Extracted data >>

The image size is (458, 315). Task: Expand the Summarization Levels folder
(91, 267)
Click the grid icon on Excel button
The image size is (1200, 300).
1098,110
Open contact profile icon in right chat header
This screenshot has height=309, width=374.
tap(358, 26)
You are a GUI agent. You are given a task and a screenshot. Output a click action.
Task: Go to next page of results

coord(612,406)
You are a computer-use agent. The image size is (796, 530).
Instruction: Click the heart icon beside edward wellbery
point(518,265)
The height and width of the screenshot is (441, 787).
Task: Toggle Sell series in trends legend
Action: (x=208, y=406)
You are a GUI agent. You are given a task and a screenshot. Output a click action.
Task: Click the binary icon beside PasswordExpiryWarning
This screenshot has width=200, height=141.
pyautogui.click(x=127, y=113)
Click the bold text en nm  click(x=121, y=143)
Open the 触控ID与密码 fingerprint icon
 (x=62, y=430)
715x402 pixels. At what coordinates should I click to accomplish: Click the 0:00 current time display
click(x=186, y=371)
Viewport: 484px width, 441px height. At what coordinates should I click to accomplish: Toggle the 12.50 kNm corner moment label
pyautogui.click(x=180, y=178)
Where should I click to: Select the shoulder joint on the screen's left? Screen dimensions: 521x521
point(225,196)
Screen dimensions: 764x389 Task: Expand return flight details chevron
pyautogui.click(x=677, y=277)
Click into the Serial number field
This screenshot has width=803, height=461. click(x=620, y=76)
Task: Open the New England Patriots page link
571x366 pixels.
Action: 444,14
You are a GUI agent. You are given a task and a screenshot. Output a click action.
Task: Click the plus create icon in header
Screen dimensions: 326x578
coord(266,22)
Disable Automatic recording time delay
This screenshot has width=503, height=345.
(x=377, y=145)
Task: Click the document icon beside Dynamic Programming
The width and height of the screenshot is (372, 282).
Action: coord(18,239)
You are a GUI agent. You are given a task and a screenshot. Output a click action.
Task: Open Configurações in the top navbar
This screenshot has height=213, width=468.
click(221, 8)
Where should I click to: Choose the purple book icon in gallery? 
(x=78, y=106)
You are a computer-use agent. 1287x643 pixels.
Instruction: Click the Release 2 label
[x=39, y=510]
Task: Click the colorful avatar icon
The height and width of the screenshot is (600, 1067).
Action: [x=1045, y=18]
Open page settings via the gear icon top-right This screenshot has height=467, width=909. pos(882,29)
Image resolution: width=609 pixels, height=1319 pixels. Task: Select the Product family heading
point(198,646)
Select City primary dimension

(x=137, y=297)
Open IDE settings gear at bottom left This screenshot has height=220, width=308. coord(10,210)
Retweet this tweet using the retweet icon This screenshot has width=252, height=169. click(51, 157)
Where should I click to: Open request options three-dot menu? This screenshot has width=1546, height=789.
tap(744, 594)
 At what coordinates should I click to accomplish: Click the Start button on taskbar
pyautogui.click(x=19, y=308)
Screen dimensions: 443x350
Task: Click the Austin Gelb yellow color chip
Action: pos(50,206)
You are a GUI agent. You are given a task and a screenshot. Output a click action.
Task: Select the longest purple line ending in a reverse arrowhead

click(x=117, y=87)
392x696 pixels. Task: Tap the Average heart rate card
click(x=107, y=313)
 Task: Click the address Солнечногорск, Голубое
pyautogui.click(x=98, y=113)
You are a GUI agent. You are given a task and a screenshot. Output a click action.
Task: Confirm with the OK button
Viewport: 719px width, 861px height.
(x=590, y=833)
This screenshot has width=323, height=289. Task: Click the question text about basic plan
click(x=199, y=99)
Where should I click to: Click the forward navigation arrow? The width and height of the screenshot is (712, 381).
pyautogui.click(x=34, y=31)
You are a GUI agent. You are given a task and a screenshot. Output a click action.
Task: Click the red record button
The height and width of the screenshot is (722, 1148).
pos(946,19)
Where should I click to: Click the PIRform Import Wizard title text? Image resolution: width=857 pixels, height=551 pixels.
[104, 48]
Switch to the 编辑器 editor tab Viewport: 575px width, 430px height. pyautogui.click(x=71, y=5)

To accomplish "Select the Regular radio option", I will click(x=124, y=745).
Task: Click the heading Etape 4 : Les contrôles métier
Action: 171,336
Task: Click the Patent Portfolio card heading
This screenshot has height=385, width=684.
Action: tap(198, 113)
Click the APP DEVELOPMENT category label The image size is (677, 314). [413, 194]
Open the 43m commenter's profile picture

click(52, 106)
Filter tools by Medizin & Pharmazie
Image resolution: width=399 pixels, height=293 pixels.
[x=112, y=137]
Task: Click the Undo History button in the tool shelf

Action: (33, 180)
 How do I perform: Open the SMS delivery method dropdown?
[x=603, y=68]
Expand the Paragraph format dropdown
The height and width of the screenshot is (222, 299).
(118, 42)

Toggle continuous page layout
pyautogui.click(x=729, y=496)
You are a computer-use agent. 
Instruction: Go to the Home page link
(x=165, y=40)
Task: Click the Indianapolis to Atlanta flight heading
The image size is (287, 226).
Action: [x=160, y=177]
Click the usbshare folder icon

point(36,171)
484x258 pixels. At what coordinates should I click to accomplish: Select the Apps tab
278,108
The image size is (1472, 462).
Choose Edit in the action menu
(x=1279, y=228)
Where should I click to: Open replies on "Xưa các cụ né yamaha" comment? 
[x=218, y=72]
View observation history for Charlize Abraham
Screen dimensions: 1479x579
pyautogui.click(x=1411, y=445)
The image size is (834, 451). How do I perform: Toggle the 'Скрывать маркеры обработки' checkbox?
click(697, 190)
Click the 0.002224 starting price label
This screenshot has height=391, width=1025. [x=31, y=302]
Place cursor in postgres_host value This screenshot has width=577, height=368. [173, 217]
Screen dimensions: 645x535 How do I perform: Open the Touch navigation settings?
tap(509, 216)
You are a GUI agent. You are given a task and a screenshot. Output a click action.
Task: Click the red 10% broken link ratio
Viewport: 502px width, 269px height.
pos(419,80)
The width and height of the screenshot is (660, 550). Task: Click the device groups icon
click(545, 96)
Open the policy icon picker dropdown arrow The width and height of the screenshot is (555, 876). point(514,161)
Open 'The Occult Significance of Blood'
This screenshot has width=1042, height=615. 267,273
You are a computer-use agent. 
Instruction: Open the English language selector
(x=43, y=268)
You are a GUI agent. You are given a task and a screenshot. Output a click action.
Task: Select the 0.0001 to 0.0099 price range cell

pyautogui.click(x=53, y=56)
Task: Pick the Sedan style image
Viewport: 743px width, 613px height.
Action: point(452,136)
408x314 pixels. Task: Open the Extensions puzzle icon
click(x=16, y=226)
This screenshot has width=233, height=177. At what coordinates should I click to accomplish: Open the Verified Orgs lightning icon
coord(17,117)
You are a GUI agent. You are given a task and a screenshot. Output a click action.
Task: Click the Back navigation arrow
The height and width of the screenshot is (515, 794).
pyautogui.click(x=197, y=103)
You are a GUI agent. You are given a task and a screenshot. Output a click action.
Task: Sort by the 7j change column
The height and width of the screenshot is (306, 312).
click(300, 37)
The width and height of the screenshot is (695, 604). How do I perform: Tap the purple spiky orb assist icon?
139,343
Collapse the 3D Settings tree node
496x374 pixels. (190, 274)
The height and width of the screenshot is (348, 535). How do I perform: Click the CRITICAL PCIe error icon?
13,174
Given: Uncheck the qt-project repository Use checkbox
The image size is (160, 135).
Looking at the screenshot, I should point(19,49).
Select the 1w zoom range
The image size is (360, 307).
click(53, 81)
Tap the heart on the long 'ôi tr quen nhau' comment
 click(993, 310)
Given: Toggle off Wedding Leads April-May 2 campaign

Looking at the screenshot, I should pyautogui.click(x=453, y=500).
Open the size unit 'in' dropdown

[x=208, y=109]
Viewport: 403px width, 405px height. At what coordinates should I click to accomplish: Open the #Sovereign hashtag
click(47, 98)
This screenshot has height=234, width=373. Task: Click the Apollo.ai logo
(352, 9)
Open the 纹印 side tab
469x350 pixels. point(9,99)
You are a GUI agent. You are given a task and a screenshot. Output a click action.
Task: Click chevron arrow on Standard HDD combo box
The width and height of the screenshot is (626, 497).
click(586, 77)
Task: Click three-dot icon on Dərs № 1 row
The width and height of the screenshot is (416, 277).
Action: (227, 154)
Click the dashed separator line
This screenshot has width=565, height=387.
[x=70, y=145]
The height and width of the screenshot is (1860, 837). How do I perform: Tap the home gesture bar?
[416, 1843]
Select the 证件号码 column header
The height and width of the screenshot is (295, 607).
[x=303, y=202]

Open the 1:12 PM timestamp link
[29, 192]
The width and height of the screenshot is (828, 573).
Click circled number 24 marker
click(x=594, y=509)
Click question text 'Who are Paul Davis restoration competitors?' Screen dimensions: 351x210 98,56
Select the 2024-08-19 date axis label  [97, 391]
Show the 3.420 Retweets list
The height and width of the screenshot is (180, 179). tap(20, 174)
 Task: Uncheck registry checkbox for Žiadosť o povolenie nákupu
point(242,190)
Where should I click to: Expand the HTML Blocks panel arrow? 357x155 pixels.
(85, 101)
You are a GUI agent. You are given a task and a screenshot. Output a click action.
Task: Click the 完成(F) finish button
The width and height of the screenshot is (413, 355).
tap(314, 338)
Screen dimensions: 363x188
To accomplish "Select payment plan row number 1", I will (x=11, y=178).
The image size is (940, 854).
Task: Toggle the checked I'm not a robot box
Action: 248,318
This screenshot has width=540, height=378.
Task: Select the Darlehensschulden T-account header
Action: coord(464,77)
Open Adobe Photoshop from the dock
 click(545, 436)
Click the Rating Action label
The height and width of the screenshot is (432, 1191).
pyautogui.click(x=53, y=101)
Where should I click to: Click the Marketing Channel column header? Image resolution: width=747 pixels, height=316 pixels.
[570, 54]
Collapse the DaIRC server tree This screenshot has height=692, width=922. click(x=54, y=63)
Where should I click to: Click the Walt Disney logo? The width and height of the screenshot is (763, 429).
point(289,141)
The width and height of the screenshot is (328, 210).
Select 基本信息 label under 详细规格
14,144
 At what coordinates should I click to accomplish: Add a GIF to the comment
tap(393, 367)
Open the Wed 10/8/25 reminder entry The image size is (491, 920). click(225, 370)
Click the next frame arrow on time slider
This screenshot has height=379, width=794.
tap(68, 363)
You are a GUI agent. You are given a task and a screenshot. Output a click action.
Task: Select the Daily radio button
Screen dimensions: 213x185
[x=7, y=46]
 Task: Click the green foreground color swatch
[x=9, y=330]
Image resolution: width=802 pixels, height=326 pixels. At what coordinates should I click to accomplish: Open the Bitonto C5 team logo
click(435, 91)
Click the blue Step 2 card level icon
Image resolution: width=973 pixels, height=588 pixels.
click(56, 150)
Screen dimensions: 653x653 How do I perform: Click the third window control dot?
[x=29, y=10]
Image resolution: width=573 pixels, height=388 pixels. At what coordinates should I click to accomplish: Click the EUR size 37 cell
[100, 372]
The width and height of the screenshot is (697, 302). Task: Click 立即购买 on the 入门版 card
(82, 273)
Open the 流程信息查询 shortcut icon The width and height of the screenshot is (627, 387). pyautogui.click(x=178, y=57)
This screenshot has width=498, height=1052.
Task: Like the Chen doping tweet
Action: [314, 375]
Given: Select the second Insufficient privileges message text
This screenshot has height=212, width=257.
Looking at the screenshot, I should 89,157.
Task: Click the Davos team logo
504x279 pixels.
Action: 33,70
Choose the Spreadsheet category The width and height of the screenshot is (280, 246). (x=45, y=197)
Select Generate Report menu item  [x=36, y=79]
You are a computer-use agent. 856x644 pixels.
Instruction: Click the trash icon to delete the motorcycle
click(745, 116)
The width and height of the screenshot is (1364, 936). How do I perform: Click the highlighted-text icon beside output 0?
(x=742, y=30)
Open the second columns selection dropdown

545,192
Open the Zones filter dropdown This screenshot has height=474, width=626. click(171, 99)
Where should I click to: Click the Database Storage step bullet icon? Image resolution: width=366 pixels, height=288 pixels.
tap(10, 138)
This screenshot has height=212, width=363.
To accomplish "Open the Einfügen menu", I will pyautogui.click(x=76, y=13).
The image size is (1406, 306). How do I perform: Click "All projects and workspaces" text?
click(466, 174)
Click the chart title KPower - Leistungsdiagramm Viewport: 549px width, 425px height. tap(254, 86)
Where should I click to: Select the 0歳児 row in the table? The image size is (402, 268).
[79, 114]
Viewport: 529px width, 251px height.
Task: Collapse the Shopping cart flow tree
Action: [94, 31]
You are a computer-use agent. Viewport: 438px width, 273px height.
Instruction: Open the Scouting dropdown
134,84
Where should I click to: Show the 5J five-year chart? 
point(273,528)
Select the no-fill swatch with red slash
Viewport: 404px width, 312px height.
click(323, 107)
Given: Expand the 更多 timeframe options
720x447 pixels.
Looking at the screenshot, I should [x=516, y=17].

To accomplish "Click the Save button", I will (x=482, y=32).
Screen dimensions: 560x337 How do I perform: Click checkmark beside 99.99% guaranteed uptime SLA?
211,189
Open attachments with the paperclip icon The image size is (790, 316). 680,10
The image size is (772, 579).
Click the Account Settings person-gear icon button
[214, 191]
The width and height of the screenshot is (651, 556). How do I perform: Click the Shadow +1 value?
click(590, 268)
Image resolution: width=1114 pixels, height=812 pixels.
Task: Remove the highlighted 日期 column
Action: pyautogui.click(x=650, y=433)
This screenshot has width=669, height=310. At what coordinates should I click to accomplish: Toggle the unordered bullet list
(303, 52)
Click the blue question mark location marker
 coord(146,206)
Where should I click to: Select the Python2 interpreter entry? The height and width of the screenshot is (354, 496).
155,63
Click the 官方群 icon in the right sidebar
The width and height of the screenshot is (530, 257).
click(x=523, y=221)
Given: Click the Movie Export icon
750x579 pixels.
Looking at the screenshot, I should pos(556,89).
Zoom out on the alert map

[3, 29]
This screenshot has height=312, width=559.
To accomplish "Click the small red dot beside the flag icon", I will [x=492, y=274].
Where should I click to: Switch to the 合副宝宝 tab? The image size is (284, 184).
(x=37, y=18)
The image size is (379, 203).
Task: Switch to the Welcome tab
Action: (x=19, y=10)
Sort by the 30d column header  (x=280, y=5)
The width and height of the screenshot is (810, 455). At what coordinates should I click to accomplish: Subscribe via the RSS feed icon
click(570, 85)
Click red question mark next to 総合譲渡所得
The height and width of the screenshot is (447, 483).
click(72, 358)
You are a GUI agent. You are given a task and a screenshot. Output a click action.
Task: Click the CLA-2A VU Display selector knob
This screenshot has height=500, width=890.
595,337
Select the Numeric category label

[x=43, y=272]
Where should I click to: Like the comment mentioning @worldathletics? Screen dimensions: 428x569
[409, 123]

Problem details >> Report the number of lines in the records above that contain "computer", with no other text.

Answer >> 6